Audi Business Innovation, or ABI, was Audi's answer to the future of mobility. An entrepreneurial unit with a bold mandate to redefine the space for Audi. On paper, Charlotte was moving boxes from A to B and back again. But she quickly realized that no amount of restructuring would solve the real problem: the inefficiencies in decision-making and alignment that ABI was genuinely struggling with.
The turning point came during her summer break, when she picked up Reinventing Organizations by Frederic Laloux. The book gave her the push she needed. She came back to her CEO with a pitch: restart and reshape the entire organization around self-organized teams.
Leadership was hesitant at first, but curious. What would this mean for an organization of 200 people? Could they transform while continuing to deliver on their agenda and remain accountable to the parent company? ABI was created to produce business outcomes, after all.

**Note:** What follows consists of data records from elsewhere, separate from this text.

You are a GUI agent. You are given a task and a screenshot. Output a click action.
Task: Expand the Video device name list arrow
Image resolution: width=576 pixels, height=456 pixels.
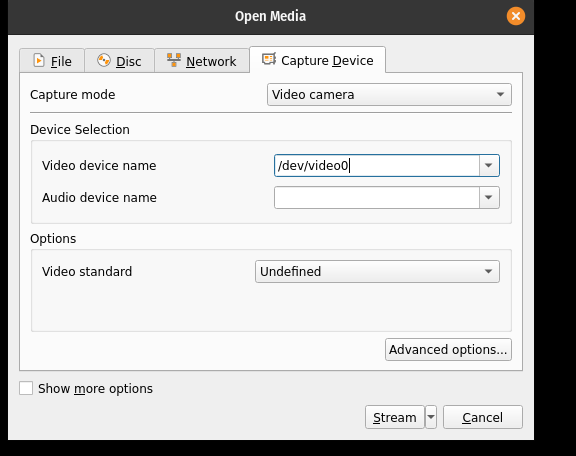point(489,166)
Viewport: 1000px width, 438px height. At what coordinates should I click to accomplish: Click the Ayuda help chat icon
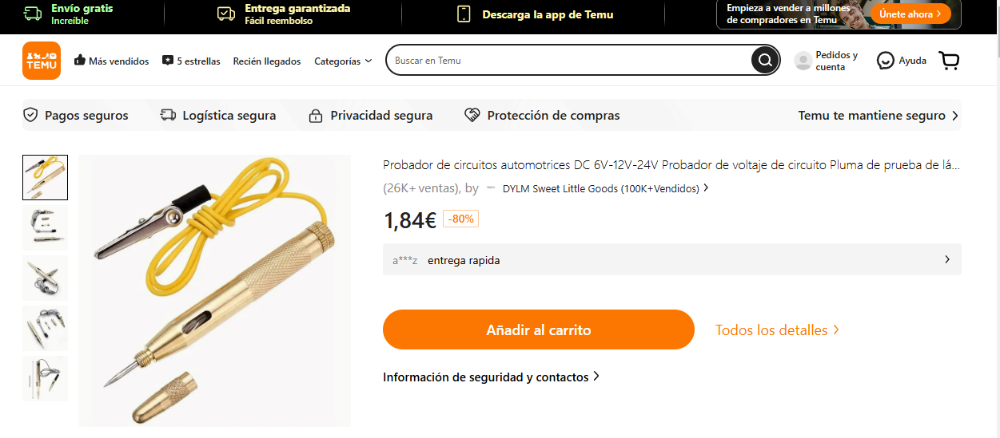(x=885, y=61)
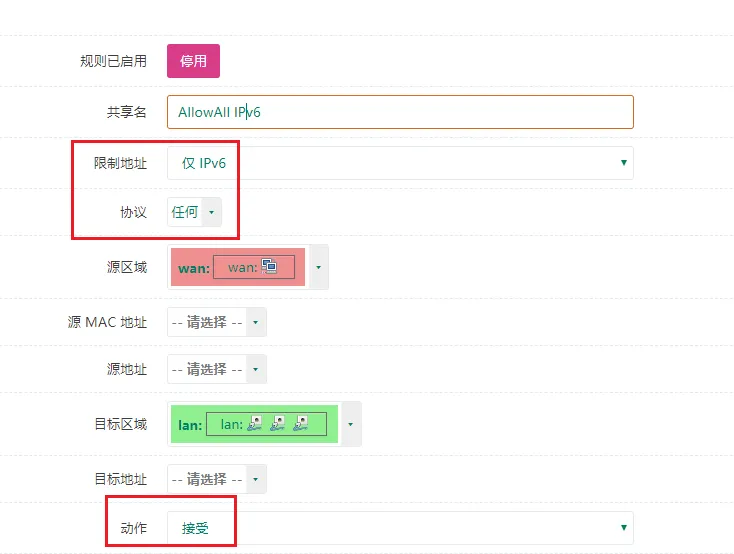734x554 pixels.
Task: Click the wan network interface icon
Action: pyautogui.click(x=269, y=267)
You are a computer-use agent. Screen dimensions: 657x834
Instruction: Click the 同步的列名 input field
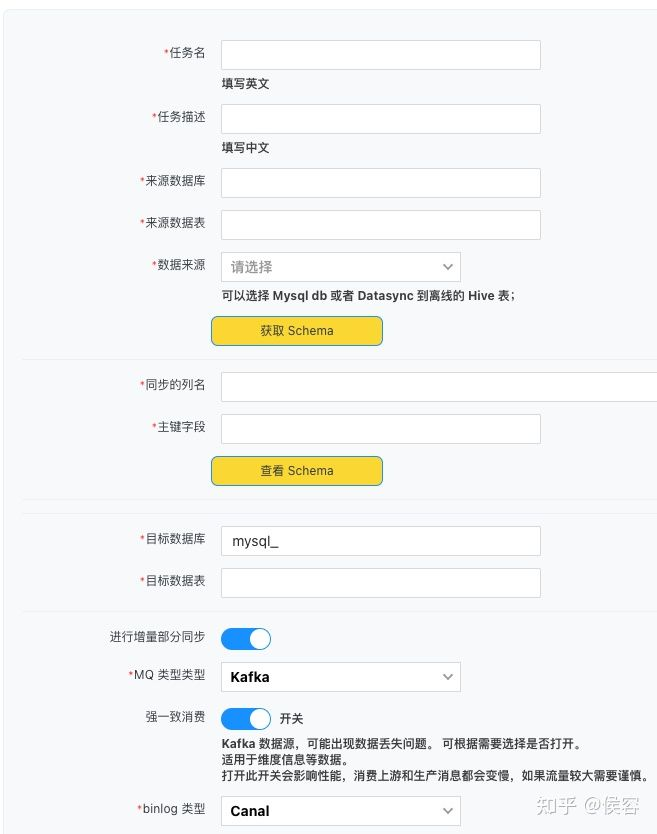point(439,387)
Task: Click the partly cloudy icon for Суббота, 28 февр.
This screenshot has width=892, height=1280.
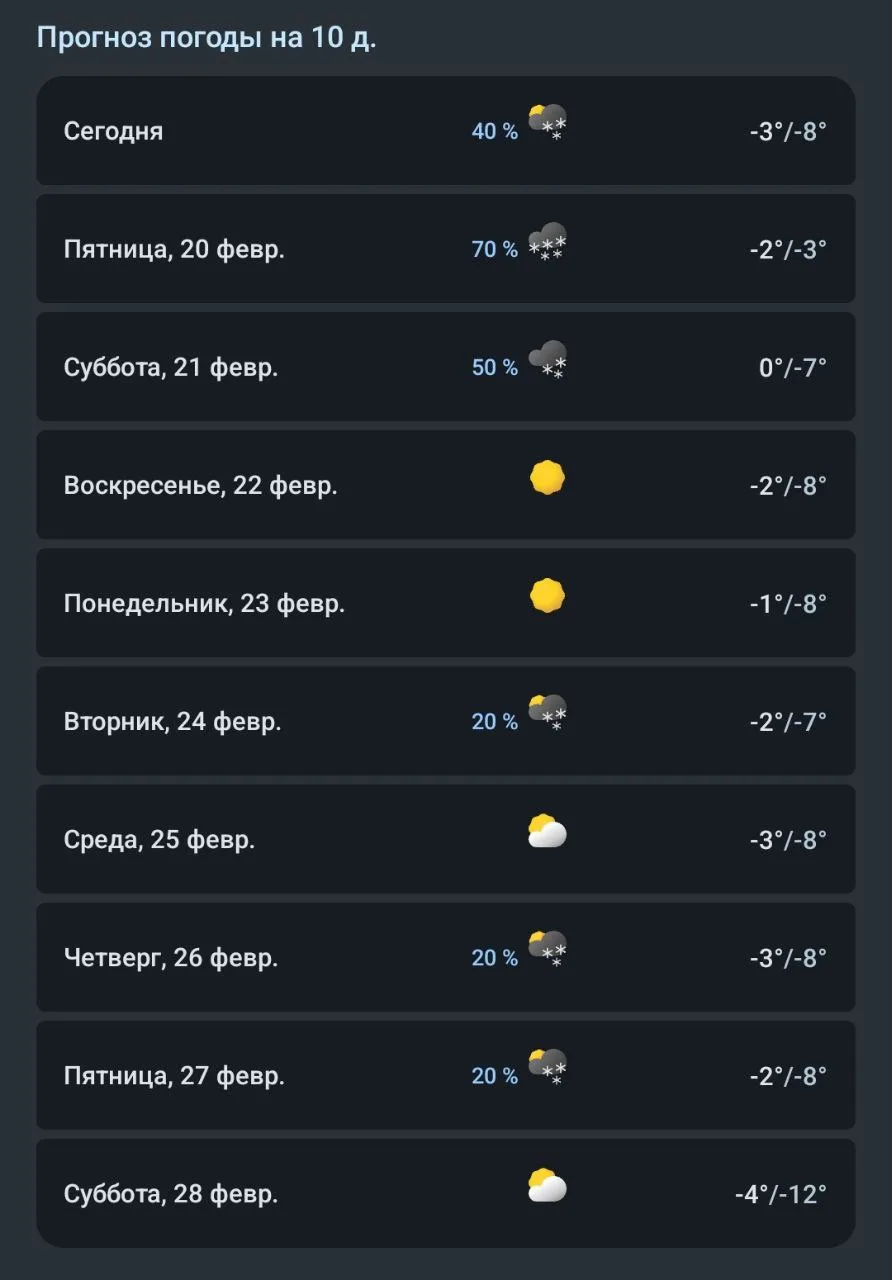Action: tap(547, 1186)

So Charlotte and a small group of believers got to work. Rather than transforming everything at once, they started small, running pilots with volunteer teams and keeping leadership closely involved throughout. What began as an experiment gradually became a full company transformation. This article offers a closer look at how it unfolded: How Audi Business Innovation is working
That journey gave Charlotte a toolbox she continues to draw from. She introduced strengths-based development at Celonis, helped shape their values, and rolled out tension-based meetings and role accountability at Parloa. Self-organization is not a universal solution, but some of the tools that come with it are genuine gamechangers.